Jiang De-Hao, Yang Cheng-Hsien, Tseng Chuan-Ming, Lee Sheng-Long, Chang Jeng-Kuei
Institute of Materials Science and Engineering, National Central University, 300 Jhongda Road, Taoyuan, 32001, Taiwan.
Nanoscale. 2014 Nov 7;6(21):12565-72. doi: 10.1039/c4nr03357d.
With the aid of supercritical CO2, Fe-, Ni-, Pd-, and Au-nanoparticle-decorated nanostructured carbon materials (graphene, activated carbon, carbon black, and carbon nanotubes) are synthesized for catalyzing the dehydrogenation of LiAlH4. The effects of the metal nanoparticle size and distribution, and the type of carbon structure on the hydrogen release properties are investigated. The Fe/graphene nanocomposite, which consists of ∼2 nm Fe particles highly dispersed on graphene nanosheets, exhibits the highest catalytic performance. With this nanocomposite, the initial dehydrogenation temperature can be lowered (from ∼135 °C for pristine LiAlH4) to ∼40 °C without altering the reaction route (confirmed by in situ X-ray diffraction), and 4.5 wt% H2 can be released at 100 °C within 6 min, which is faster by more than 135-fold than the time required to release the same amount of H2 from pristine LiAlH4.
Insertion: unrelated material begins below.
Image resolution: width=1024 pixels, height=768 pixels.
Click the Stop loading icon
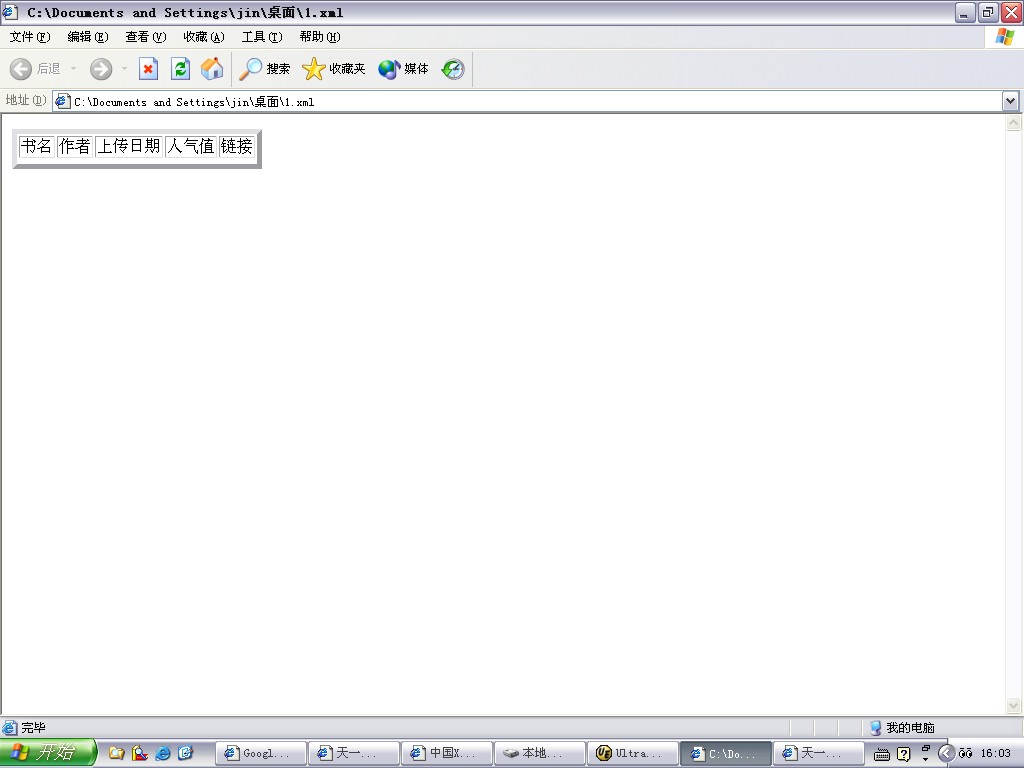(148, 69)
借助超临界二氧化碳,合成了负载铁、镍、钯和金纳米颗粒的纳米结构碳材料(石墨烯、活性炭、炭黑和碳纳米管),用于催化LiAlH₄的脱氢反应。研究了金属纳米颗粒尺寸和分布以及碳结构类型对氢释放性能的影响。由高度分散在石墨烯纳米片上的约2 nm铁颗粒组成的Fe/石墨烯纳米复合材料表现出最高的催化性能。使用这种纳米复合材料,初始脱氢温度可从原始LiAlH₄的约135℃降至约40℃,而不改变反应路径(原位X射线衍射证实),并且在100℃下6分钟内可释放4.5 wt%的H₂,这比从原始LiAlH₄释放相同量H₂所需的时间快135倍以上。